What this task involves - Rewrite all the data below so that each "Where should I click to" becomes "Where do I click to", and leave every other part as it is.
--- begin Records provided ---
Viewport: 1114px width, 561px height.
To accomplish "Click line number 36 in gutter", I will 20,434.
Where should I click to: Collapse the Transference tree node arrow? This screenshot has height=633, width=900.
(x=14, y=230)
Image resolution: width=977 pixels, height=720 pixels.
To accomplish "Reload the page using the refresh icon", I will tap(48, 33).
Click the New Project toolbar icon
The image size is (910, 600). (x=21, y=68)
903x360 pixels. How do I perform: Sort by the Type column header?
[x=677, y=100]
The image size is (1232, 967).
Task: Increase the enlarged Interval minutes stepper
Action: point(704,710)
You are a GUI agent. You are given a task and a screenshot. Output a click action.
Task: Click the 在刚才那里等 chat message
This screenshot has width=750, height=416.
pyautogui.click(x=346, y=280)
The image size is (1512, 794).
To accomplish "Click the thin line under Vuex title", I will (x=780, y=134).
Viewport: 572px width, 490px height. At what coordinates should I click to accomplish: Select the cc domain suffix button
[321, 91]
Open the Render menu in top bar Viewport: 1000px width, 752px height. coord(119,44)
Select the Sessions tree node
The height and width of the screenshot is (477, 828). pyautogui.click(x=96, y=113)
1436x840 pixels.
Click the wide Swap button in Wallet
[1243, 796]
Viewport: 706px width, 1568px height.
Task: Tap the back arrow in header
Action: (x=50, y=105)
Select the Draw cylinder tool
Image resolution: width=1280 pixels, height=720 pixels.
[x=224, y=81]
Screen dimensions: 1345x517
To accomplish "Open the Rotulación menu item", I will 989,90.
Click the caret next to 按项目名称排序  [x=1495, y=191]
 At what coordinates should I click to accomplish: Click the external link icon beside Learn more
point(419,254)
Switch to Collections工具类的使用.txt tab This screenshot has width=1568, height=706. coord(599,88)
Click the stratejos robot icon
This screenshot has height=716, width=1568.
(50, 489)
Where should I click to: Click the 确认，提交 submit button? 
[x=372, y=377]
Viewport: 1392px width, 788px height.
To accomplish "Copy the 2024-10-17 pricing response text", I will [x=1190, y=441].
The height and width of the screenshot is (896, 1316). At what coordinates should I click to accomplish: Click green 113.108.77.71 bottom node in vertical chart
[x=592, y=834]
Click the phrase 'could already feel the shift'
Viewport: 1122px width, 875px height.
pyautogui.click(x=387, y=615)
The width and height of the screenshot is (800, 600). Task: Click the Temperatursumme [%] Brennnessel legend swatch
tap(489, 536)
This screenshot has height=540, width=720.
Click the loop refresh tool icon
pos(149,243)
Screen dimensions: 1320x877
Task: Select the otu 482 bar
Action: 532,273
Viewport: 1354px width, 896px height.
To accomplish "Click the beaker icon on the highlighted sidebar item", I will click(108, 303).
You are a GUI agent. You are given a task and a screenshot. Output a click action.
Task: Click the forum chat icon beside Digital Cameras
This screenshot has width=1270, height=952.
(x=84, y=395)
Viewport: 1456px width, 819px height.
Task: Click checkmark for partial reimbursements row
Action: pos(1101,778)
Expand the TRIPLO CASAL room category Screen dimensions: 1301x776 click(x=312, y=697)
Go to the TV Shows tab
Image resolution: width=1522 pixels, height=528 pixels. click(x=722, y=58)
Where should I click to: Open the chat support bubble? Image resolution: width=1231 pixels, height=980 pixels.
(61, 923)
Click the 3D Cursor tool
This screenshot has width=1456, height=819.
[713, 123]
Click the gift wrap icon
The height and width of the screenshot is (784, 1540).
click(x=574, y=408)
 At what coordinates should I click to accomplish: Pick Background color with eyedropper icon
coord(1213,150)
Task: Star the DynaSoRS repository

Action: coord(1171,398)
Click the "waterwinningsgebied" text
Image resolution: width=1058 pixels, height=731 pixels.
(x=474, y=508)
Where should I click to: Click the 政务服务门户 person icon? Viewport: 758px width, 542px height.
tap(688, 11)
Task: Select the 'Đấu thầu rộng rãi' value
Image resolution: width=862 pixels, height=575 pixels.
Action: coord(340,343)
--- end Records provided ---
Output -
Viewport: 1114px width, 561px height.
To accomplish "Click line number 36 in gutter", I will 20,434.
Where do I click to: Collapse the Transference tree node arrow? This screenshot has height=633, width=900.
(x=14, y=230)
Image resolution: width=977 pixels, height=720 pixels.
To accomplish "Reload the page using the refresh icon", I will tap(48, 33).
Click the New Project toolbar icon
The image size is (910, 600). (x=21, y=68)
903x360 pixels. How do I perform: Sort by the Type column header?
[x=677, y=100]
The image size is (1232, 967).
Task: Increase the enlarged Interval minutes stepper
Action: point(704,710)
You are a GUI agent. You are given a task and a screenshot. Output a click action.
Task: Click the 在刚才那里等 chat message
This screenshot has width=750, height=416.
pyautogui.click(x=346, y=280)
The image size is (1512, 794).
To accomplish "Click the thin line under Vuex title", I will (x=780, y=134).
Viewport: 572px width, 490px height. At what coordinates should I click to accomplish: Select the cc domain suffix button
[321, 91]
Open the Render menu in top bar Viewport: 1000px width, 752px height. coord(119,44)
Select the Sessions tree node
The height and width of the screenshot is (477, 828). pyautogui.click(x=96, y=113)
1436x840 pixels.
Click the wide Swap button in Wallet
[1243, 796]
Viewport: 706px width, 1568px height.
Task: Tap the back arrow in header
Action: (x=50, y=105)
Select the Draw cylinder tool
Image resolution: width=1280 pixels, height=720 pixels.
[x=224, y=81]
Screen dimensions: 1345x517
To accomplish "Open the Rotulación menu item", I will 989,90.
Click the caret next to 按项目名称排序  [x=1495, y=191]
 At what coordinates should I click to accomplish: Click the external link icon beside Learn more
point(419,254)
Switch to Collections工具类的使用.txt tab This screenshot has width=1568, height=706. coord(599,88)
Click the stratejos robot icon
This screenshot has height=716, width=1568.
(50, 489)
Where do I click to: Click the 确认，提交 submit button? 
[x=372, y=377]
Viewport: 1392px width, 788px height.
To accomplish "Copy the 2024-10-17 pricing response text", I will [x=1190, y=441].
The height and width of the screenshot is (896, 1316). At what coordinates should I click to accomplish: Click green 113.108.77.71 bottom node in vertical chart
[x=592, y=834]
Click the phrase 'could already feel the shift'
Viewport: 1122px width, 875px height.
pyautogui.click(x=387, y=615)
The width and height of the screenshot is (800, 600). Task: Click the Temperatursumme [%] Brennnessel legend swatch
tap(489, 536)
This screenshot has height=540, width=720.
Click the loop refresh tool icon
pos(149,243)
Screen dimensions: 1320x877
Task: Select the otu 482 bar
Action: 532,273
Viewport: 1354px width, 896px height.
To accomplish "Click the beaker icon on the highlighted sidebar item", I will click(108, 303).
You are a GUI agent. You are given a task and a screenshot. Output a click action.
Task: Click the forum chat icon beside Digital Cameras
This screenshot has width=1270, height=952.
(x=84, y=395)
Viewport: 1456px width, 819px height.
Task: Click checkmark for partial reimbursements row
Action: pos(1101,778)
Expand the TRIPLO CASAL room category Screen dimensions: 1301x776 click(x=312, y=697)
Go to the TV Shows tab
Image resolution: width=1522 pixels, height=528 pixels. click(x=722, y=58)
Where do I click to: Open the chat support bubble? Image resolution: width=1231 pixels, height=980 pixels.
(61, 923)
Click the 3D Cursor tool
This screenshot has width=1456, height=819.
[713, 123]
Click the gift wrap icon
The height and width of the screenshot is (784, 1540).
click(x=574, y=408)
 At what coordinates should I click to accomplish: Pick Background color with eyedropper icon
coord(1213,150)
Task: Star the DynaSoRS repository

Action: coord(1171,398)
Click the "waterwinningsgebied" text
Image resolution: width=1058 pixels, height=731 pixels.
(x=474, y=508)
Where do I click to: Click the 政务服务门户 person icon? Viewport: 758px width, 542px height.
tap(688, 11)
Task: Select the 'Đấu thầu rộng rãi' value
Image resolution: width=862 pixels, height=575 pixels.
Action: coord(340,343)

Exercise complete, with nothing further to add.